YOUR ASSIGNMENT => Please repeat every record exactly, leaving out any pictures.

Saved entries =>
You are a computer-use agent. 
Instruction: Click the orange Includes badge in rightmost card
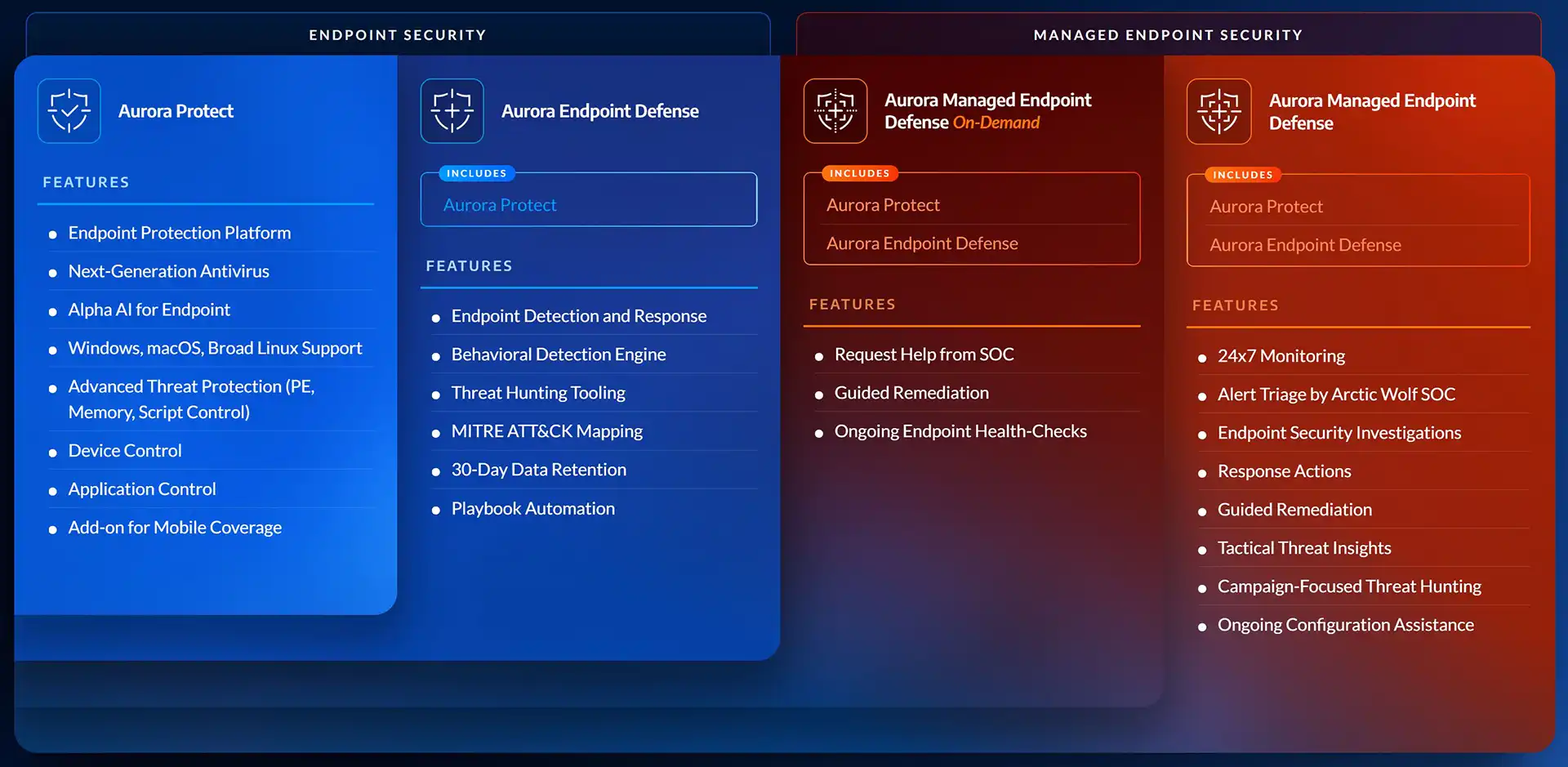point(1242,175)
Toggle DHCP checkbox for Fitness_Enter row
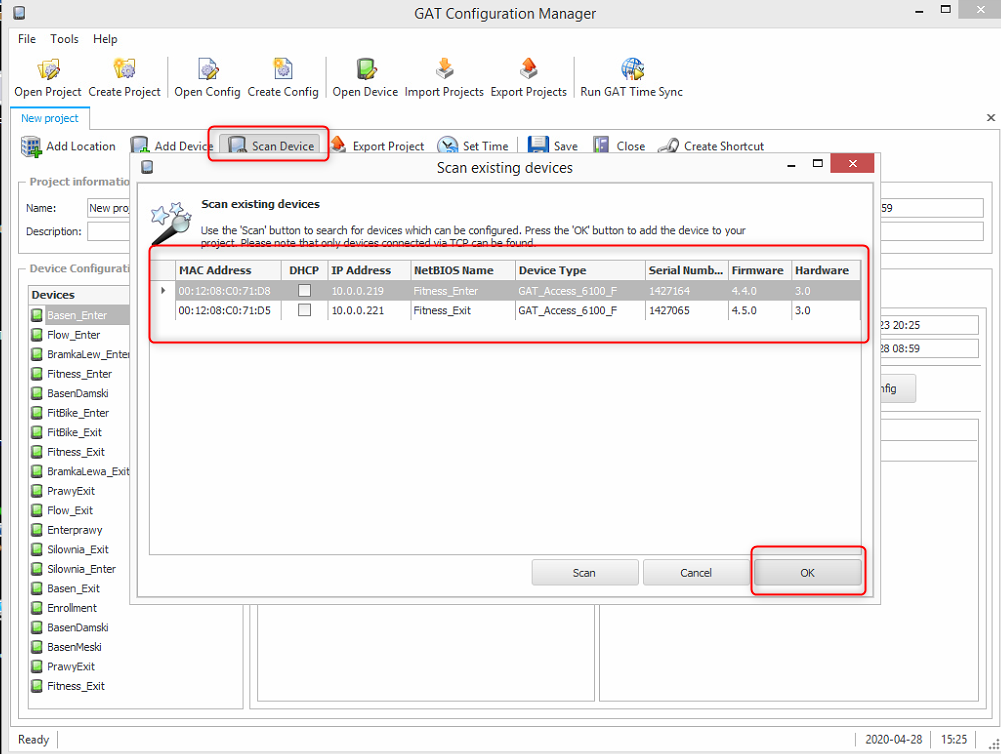This screenshot has height=754, width=1001. click(x=304, y=291)
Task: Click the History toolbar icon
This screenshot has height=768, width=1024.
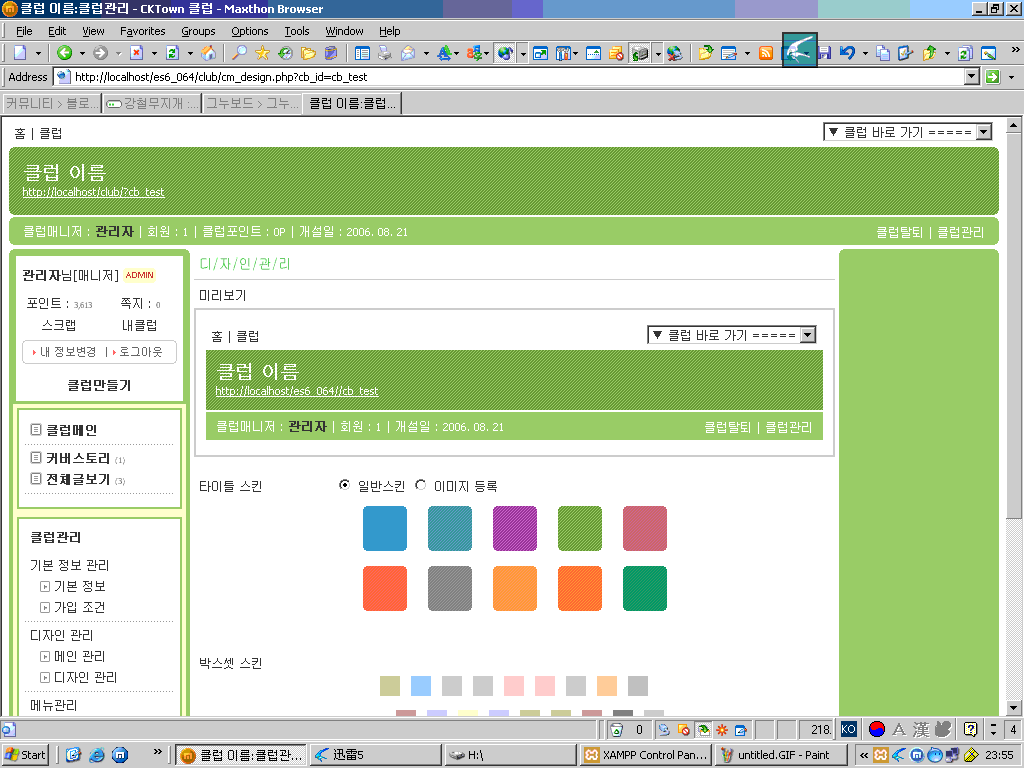Action: pos(285,53)
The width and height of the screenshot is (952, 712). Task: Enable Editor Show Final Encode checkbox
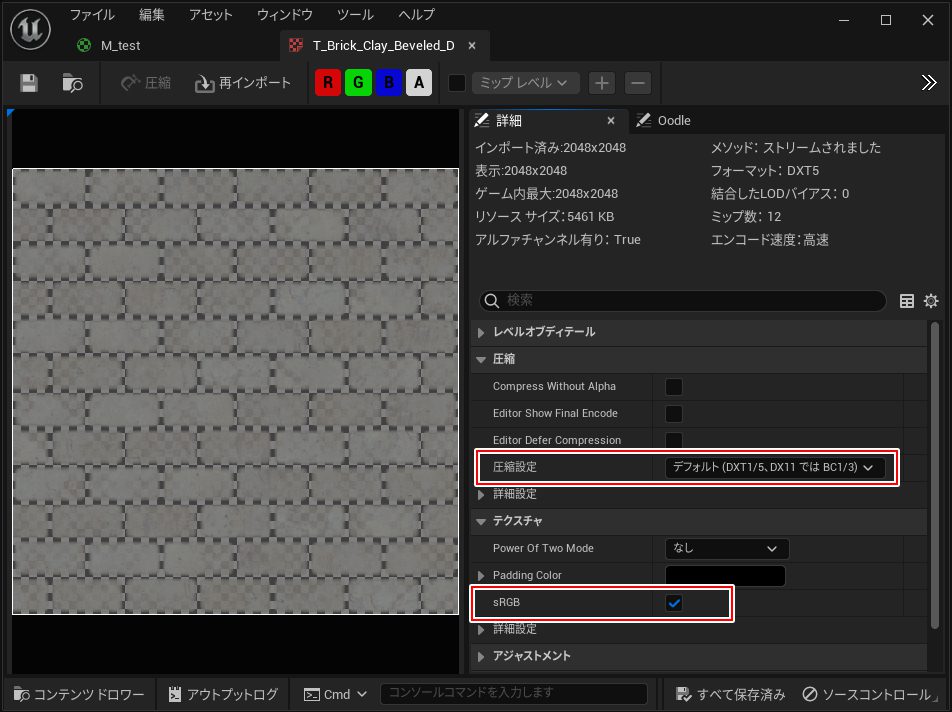[674, 413]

ANSWER TO THIS TASK =>
You are a computer-use agent. 
Instruction: Click the orange Includes badge in rightmost card
point(1242,175)
Toggle DHCP checkbox for Fitness_Enter row
This screenshot has height=754, width=1001. click(x=304, y=291)
Task: Click the History toolbar icon
This screenshot has height=768, width=1024.
Action: pos(285,53)
The width and height of the screenshot is (952, 712). Task: Enable Editor Show Final Encode checkbox
[674, 413]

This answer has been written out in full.